--- SUPPLIED INFORMATION ---
[Start of Attachment]

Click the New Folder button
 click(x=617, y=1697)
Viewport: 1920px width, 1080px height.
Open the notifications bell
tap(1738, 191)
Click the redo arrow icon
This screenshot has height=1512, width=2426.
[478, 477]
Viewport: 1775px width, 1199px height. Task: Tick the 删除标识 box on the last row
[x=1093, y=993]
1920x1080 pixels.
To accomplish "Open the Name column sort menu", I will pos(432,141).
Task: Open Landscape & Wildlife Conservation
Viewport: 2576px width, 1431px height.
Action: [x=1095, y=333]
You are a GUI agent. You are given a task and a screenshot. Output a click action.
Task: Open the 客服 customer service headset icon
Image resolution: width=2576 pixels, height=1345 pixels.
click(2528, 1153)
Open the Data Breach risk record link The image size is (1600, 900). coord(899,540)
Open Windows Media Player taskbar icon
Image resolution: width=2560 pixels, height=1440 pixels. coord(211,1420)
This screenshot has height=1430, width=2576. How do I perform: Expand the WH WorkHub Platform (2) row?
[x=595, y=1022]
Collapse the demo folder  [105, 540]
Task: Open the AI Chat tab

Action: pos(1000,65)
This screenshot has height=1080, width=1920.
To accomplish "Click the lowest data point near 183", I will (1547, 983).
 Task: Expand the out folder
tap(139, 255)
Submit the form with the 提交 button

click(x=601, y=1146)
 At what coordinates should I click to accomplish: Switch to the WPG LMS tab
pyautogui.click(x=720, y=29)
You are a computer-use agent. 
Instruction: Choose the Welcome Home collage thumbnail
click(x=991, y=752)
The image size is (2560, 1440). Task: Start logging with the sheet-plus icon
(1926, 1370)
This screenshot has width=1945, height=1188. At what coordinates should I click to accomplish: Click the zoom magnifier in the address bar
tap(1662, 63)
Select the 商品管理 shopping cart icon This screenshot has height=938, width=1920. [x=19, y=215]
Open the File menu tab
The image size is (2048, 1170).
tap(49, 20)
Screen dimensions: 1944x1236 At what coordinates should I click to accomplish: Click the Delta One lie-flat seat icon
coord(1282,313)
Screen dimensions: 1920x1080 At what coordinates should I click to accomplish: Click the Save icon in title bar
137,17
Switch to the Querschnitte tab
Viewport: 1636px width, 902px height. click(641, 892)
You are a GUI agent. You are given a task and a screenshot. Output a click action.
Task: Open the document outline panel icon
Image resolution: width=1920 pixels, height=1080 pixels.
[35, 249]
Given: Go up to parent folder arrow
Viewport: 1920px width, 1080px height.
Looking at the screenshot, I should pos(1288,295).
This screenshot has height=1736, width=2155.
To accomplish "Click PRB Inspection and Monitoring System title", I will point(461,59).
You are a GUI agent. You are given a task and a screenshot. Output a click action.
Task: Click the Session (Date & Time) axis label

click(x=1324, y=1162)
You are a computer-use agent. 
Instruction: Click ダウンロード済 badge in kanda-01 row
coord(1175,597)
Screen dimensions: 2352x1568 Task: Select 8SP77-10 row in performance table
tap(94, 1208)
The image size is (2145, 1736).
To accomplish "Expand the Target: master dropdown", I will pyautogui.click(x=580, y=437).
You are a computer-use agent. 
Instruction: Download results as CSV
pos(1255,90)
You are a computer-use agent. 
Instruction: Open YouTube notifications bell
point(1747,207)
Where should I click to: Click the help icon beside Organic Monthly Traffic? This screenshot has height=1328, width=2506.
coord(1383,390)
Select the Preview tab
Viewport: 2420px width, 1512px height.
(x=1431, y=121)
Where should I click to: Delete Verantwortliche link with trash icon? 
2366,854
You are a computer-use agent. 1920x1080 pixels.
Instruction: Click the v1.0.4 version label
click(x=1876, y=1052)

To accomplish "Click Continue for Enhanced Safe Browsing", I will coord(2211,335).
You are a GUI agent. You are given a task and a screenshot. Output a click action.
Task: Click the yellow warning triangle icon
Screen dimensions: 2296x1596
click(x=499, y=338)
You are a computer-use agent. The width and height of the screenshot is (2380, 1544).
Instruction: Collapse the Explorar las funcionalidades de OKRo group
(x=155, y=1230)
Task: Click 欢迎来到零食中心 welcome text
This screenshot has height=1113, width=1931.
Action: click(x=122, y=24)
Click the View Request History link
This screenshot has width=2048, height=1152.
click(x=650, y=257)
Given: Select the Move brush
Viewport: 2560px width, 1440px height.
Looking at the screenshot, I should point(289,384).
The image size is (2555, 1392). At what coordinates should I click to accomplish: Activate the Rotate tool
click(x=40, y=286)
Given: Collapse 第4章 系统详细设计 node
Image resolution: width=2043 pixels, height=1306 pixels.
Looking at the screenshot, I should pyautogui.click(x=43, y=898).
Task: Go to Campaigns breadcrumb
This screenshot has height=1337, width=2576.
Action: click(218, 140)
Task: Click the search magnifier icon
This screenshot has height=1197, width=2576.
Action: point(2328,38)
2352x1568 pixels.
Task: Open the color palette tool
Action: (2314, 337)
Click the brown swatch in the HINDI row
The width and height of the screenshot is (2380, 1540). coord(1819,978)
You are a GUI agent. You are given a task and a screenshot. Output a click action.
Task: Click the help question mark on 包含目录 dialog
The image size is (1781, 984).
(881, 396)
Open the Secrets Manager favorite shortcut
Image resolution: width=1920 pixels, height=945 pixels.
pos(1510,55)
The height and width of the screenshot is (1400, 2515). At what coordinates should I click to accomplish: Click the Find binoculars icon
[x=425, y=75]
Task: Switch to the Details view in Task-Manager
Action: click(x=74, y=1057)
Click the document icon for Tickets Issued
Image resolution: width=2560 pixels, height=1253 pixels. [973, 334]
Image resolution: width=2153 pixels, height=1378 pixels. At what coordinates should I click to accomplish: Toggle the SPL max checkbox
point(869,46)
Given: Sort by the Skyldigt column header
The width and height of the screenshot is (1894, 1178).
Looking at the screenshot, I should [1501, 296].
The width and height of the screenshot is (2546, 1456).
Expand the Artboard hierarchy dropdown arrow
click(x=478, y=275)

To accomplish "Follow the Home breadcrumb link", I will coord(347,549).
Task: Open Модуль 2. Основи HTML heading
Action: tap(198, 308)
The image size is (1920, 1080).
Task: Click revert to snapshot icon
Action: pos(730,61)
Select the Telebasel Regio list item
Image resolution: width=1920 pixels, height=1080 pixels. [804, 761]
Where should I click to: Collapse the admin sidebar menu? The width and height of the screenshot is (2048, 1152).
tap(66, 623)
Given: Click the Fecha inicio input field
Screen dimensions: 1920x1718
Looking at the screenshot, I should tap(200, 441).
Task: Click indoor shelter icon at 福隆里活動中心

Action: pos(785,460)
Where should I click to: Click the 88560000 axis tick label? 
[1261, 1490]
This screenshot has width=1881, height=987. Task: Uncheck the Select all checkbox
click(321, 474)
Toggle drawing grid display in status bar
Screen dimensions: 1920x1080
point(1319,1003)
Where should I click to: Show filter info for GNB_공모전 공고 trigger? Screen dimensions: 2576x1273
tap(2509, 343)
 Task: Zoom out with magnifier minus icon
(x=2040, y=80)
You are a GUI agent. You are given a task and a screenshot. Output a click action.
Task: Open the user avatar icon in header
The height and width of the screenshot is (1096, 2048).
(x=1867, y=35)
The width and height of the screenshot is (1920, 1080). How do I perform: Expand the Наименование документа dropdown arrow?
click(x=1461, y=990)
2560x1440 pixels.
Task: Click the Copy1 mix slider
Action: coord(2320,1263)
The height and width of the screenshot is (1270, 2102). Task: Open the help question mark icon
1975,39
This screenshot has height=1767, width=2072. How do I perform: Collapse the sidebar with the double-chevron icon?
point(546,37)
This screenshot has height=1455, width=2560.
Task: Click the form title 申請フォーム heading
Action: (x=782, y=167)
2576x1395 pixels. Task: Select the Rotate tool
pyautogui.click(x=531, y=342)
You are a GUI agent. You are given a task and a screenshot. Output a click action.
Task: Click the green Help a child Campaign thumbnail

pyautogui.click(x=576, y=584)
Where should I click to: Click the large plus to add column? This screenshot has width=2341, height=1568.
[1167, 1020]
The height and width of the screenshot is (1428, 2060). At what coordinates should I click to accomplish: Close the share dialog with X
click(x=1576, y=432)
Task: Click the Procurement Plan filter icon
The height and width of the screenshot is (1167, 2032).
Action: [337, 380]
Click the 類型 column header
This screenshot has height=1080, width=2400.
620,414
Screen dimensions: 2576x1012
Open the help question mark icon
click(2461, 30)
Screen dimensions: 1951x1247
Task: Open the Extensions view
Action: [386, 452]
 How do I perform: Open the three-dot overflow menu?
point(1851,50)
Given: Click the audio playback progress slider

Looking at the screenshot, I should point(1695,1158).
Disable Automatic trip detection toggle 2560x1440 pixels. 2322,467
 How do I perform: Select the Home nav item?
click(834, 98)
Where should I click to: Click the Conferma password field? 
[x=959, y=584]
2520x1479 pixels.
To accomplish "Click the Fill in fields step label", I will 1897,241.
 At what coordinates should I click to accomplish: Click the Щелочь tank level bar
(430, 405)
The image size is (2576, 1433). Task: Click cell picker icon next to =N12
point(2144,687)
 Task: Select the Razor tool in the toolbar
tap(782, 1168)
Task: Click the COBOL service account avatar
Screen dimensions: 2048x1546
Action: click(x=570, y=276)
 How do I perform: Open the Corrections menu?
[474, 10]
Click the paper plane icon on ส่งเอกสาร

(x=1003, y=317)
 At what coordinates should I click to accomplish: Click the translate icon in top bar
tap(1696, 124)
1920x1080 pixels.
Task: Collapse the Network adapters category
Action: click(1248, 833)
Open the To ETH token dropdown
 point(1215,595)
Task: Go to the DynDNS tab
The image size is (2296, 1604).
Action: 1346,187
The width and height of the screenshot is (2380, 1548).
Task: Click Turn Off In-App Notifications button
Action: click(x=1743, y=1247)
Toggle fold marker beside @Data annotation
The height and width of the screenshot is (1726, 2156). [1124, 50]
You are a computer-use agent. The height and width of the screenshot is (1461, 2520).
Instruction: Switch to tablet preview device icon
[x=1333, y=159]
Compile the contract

[End of Attachment]

--- WORK TO BE COMPLETED ---
In the material above, which lines contain "avatar"? Copy each of them.

--- WORKED SOLUTION ---
Task: Open the user avatar icon in header
Task: Click the COBOL service account avatar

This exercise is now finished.